* _Description of the task_: Copy all lines in the data that contain the string "Shortcuts".

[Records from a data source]
>>>

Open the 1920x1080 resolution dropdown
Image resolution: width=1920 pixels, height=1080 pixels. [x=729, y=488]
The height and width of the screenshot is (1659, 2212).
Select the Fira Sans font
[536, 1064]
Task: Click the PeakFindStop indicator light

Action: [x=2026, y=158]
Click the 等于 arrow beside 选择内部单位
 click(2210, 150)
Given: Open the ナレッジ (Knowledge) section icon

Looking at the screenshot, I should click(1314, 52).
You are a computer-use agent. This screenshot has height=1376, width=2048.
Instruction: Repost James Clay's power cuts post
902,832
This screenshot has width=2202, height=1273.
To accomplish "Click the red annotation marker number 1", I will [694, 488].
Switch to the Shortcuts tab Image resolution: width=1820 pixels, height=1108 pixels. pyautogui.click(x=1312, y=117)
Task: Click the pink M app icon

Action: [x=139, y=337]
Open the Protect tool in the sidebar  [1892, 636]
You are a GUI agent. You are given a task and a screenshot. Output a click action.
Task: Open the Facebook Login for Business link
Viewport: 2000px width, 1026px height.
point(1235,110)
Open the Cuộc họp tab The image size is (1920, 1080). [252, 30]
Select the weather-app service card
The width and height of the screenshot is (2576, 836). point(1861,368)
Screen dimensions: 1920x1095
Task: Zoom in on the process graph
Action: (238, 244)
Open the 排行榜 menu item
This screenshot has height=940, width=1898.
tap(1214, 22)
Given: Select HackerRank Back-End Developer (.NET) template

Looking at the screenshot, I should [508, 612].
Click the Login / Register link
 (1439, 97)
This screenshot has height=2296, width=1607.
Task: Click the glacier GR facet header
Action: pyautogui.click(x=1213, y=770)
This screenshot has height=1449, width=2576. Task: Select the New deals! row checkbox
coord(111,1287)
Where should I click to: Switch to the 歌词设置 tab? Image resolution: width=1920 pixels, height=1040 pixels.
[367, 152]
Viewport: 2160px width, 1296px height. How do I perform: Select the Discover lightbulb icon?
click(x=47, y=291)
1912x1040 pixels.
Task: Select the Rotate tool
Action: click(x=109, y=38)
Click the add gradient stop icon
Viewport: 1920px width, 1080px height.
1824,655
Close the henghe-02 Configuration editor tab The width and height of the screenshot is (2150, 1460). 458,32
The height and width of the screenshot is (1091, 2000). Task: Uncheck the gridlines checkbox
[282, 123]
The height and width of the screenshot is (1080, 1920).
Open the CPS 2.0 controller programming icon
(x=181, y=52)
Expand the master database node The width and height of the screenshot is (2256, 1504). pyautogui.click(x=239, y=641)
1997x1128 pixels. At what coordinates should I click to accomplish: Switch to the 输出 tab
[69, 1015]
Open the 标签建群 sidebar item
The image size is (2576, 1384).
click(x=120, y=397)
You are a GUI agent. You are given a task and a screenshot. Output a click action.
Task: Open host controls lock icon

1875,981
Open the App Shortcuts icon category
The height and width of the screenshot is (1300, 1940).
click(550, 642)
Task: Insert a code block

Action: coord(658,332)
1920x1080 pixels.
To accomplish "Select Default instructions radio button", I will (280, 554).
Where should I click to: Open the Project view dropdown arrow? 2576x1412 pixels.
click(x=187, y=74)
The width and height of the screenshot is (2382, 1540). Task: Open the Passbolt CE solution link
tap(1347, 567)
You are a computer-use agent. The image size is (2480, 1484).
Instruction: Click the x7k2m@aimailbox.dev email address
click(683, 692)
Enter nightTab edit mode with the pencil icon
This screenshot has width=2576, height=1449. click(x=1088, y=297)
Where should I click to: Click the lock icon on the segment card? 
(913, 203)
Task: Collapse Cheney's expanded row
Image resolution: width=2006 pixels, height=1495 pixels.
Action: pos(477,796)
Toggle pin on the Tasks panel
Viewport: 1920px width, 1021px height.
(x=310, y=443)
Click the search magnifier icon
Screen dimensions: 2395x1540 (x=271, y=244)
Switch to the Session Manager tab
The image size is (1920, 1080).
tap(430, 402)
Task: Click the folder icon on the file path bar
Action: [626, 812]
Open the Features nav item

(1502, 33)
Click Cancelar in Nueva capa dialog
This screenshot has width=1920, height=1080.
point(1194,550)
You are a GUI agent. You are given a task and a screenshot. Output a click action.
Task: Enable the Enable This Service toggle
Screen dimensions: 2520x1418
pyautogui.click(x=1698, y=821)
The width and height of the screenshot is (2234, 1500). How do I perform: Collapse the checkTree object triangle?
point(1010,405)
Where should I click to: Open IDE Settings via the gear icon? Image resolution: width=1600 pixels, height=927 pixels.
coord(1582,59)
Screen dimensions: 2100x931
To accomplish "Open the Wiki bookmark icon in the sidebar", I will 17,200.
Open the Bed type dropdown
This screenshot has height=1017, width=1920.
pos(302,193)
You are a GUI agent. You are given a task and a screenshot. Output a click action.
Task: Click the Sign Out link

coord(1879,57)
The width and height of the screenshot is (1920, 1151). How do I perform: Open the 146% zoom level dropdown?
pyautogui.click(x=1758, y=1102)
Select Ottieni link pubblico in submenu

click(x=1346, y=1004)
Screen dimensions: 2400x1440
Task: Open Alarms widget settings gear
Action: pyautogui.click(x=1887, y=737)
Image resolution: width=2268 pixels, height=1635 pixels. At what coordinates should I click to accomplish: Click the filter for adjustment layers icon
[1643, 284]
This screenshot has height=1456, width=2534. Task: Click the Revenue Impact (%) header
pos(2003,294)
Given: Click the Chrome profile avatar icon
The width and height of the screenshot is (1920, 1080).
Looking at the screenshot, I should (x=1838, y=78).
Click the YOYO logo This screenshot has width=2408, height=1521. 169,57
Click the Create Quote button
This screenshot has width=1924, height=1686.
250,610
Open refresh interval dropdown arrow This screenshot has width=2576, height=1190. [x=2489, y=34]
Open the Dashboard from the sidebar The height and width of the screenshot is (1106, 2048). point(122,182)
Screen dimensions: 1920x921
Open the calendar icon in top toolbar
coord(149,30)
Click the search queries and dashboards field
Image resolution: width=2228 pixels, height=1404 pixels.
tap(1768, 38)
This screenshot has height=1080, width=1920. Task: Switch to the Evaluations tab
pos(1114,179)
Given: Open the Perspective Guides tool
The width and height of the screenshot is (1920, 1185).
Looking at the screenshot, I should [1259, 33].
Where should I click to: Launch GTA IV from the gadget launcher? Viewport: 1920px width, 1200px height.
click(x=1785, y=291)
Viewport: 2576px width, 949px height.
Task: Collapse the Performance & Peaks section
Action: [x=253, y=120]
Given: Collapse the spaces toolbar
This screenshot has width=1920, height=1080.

<<<

* _Final answer_:
Switch to the Shortcuts tab Image resolution: width=1820 pixels, height=1108 pixels. pyautogui.click(x=1312, y=117)
Open the App Shortcuts icon category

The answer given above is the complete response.